In silenzio, senza che quasi nessuno se ne accorgesse, lo scorso anno i turisti cinesi hanno speso in Italia più di americani e giapponesi, nostri storici visitatori. Un milione di persone, ognuna delle quali ha lasciato qui, in media, 869 euro. A casa, o in giro nel resto del mondo, sono rimasti gli altri 249 milioni di cinesi che hanno raggiunto il benessere e un potere d’acquisto paragonabile a quello della classe media europea.
Un giacimento su cui un’Italia che fatica a far camminare la propria economia dovrebbe buttarsi senza esitazioni. Invece non ho mai sentito un solo minuto di dibattito politico in cui si discutesse di questa opportunità, non ho visto nessuna agenda governativa che mettesse in cima alle priorità la costruzione di un sistema accogliente per chi vola da Pechino o da Shanghai e proporre di far studiare il mandarino nelle scuole sembra un esotismo fine a se stesso.

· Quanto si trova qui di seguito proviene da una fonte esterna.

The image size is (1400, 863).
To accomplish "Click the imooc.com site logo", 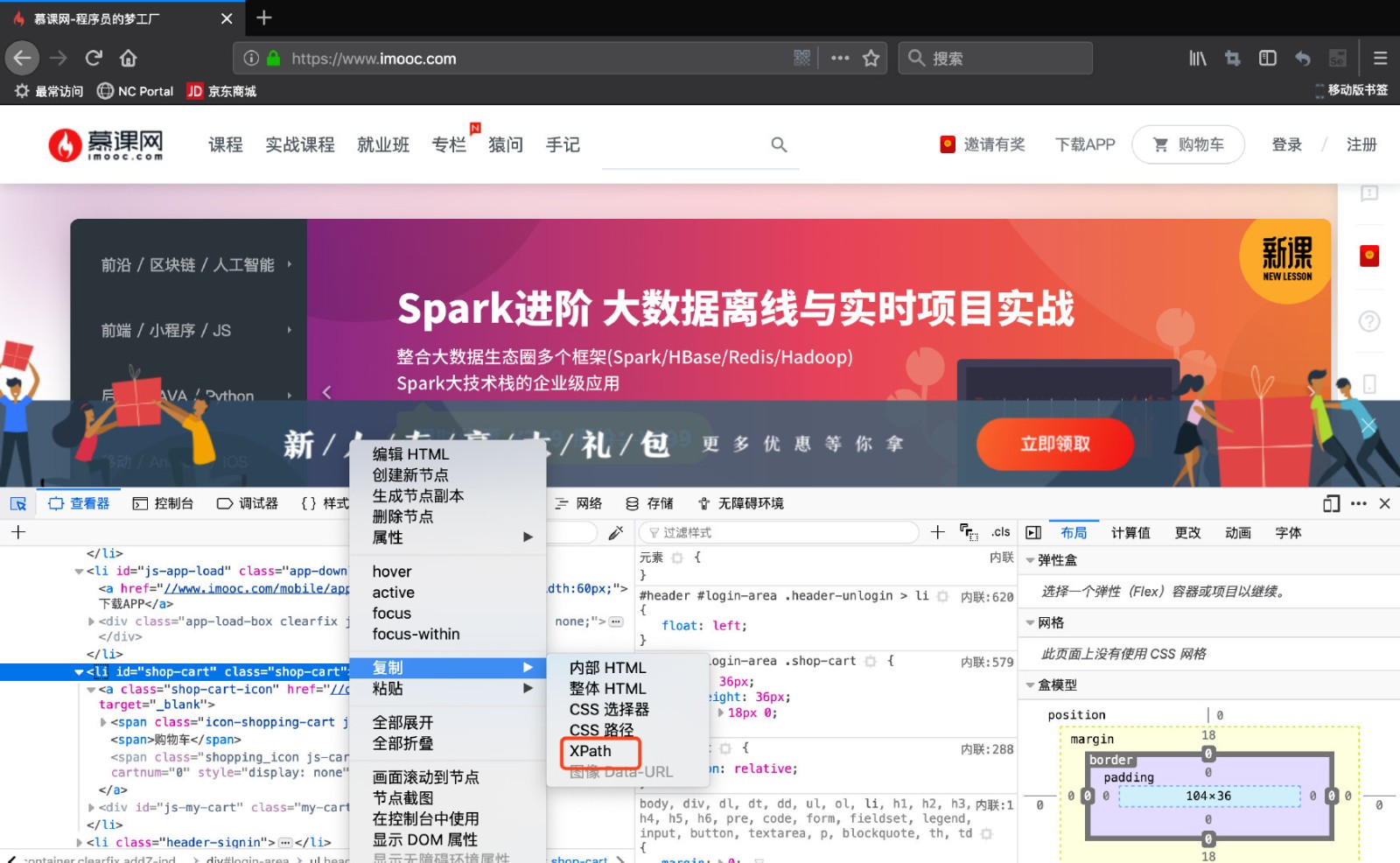I will click(105, 144).
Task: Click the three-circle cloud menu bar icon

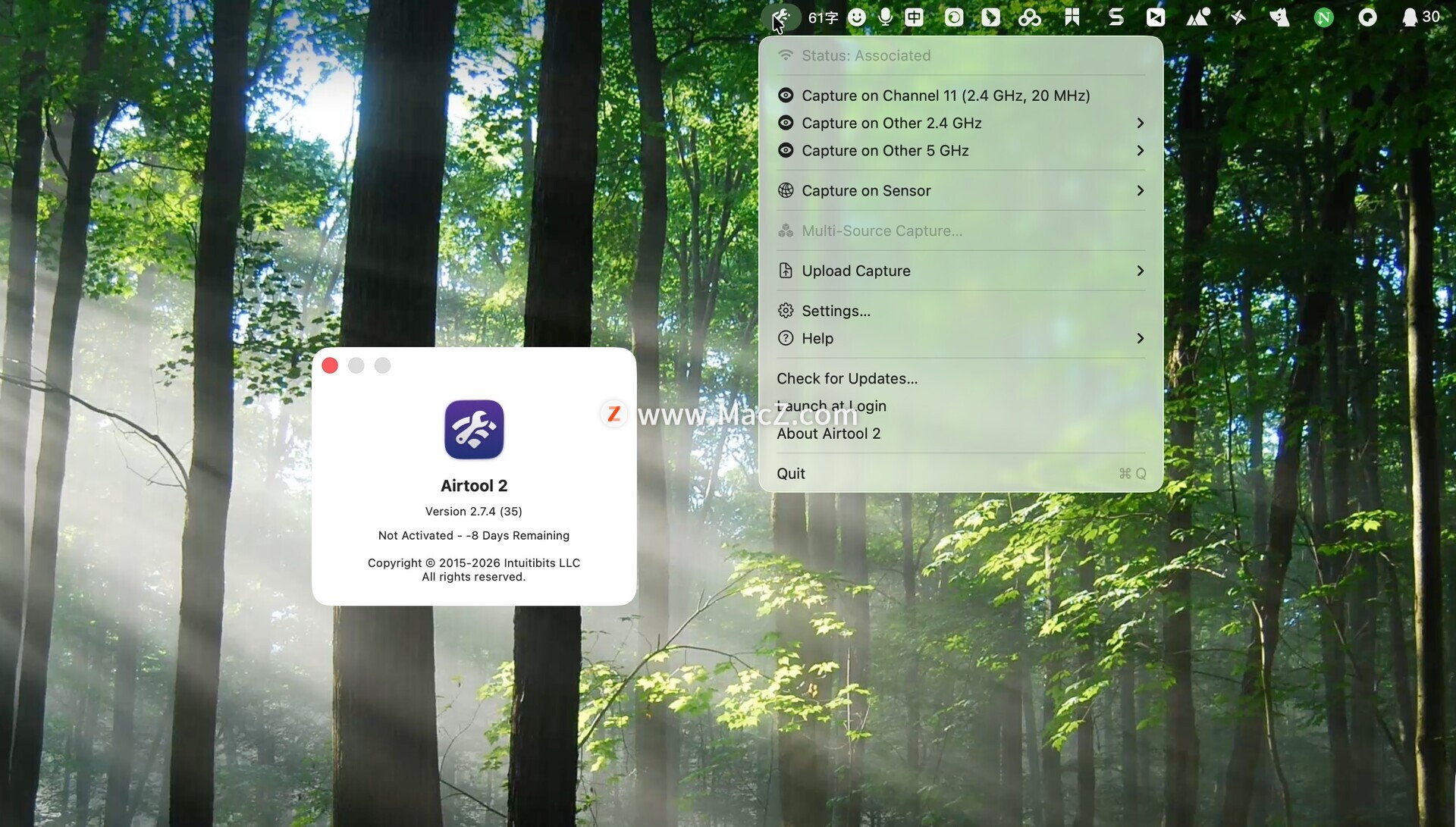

Anzi, a dire la verità, il nostro sistema i cinesi continua a guardarli con lenti vecchie e superate, considerandoli ancora potenziali clandestini che vogliono entrare in Italia per nascondersi poi a Napoli o a Prato a fare borse contraffatte o golfini. Tanto che all’ambasciata cinese a Roma mostrano parecchio disagio quando raccontano come i loro connazionali che chiedono un visto turistico per volare a Milano a fare shopping siano costretti a lunghe attese nonostante abbiano biglietti di andata e ritorno in business class e prenotazioni a cinque stelle. La conseguenza è che la maggior parte di loro sceglie poi di puntare su Parigi, Londra o Francoforte, destinazioni per le quali non solo è più facile ottenere il visto ma dove l’accoglienza (come ci racconta Marco Alfieri nell’inchiesta che pubblichiamo oggi) è costruita su misura per chi arriva dalla Cina.
Questa storia dei turisti che superano la Grande Muraglia e sbarcano in Europa affamati di borse, scarpe e orologi (rigorosamente originali) è il paradigma di come l’Italia debba imparare ad essere più elastica e a guardare al mondo che ci circonda con occhi nuovi. Mentre noi ci culliamo nei nostri stereotipi il panorama intorno cambia a una velocità incredibile, tanto che la Ferrari per presentare un suo nuovo modello punta su Shanghai e Prada sceglie di quotarsi in Borsa a Hong Kong e non a Milano.
Ma il salto culturale a cui siamo chiamati, se vogliamo entrare da protagonisti nelle rotte del nuovo turismo mondiale, non è solo quello di comprendere che cinesi, russi, ma anche brasiliani e indiani quando si presentano oggi alle nostre frontiere possono essere una grande opportunità e non per forza motivo d’allarme, ma è anche quello di capire cosa ci chiedono.
I nuovi turisti quando scelgono l’Italia non hanno in testa gli Uffizi o la Cappella degli Scrovegni (fanno eccezione il Colosseo, la Torre di Pisa e le gondole veneziane), non cercano l’archeologia o le Chiese barocche ma la nostra moda, il nostro design e il nostro vino. Hanno in testa un’altra Italia: vorrebbero venire qui a prendersi un pezzetto del nostro modo di vivere, mettersi addosso il nostro gusto, sentirsi protagonisti dell’Italian Style.
Mentre sui banconi dei bar italiani all’ora dell’aperitivo è comparso il sushi (e questo ci fa sentire molto internazionali), a Shanghai e Hong Kong i giovani di tendenza vanno a fare l’happy hour nei grandi alberghi dove si beve vino francese o italiano e sul bancone ci sono vassoi di parmigiano, gorgonzola, camembert o «talleggio». «Il vino è il nuovo tè» ho letto su una rivista cinese in lingua inglese la scorsa settimana, e la moltiplicazione delle enoteche in ogni città cinese mi ha confermato che è nato un nuovo mercato.
Sono soprattutto i trentenni e i quarantenni delle megalopoli cinesi a guidare questa rivoluzione dei costumi: il loro sogno è di sbarcare in Italia, comprarsi un abito di Zegna, scarpe di Ferragamo, borse di Gucci e Prada, giocare a golf sul Lago di Como, scommettere al casinò a Venezia e visitare cantine in Toscana o in Piemonte.
Questo pensano sia il percorso per diventare sofisticati cittadini del mondo e a pensarlo sono milioni di persone. A noi e al Made in Italy converrebbe rendere agevole questo percorso senza paure e snobismi, converrebbe avere il coraggio e la lungimiranza di abbattere quella Grande Muraglia che sta nelle nostre teste, nelle nostre burocrazie, nei nostri investimenti e nel nostro modo di pensare il turismo e il futuro del Paese.